> [EXERCISE PROMPT] For the material below, count each line where the string "agent" appears, then return the total alone.
┌─ EXERCISE MATERIALS
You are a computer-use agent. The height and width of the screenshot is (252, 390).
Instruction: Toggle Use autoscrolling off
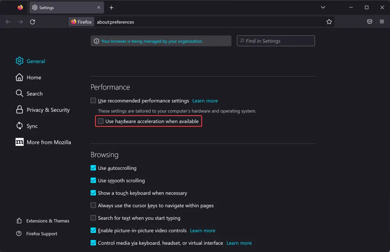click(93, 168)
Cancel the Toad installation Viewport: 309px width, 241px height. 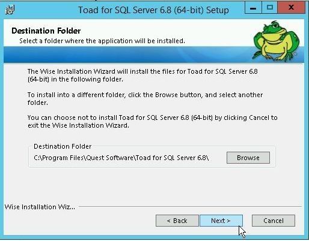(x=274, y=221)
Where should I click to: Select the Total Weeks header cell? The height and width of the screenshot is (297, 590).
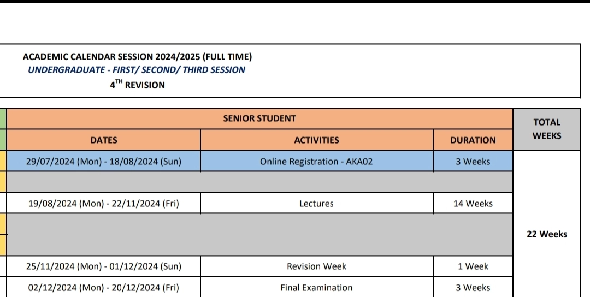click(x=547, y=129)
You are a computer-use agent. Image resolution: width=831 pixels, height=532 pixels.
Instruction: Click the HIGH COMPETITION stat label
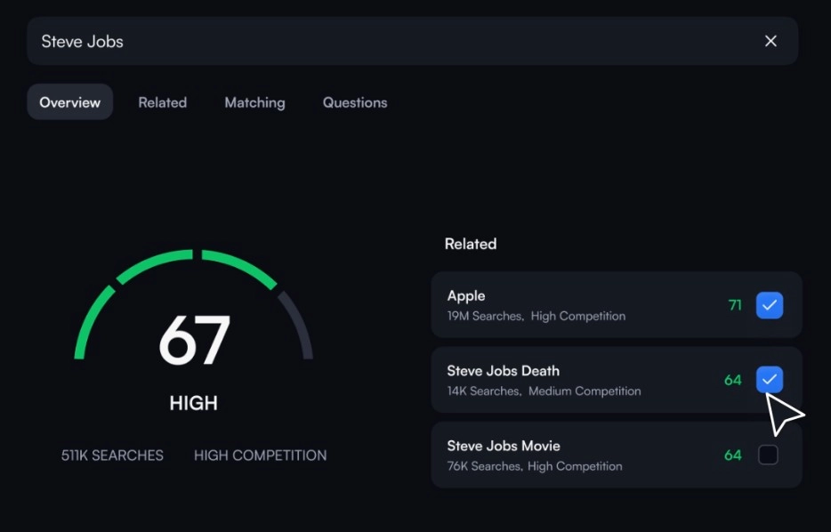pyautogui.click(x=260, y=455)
└─
> [EXERCISE RESULT] 2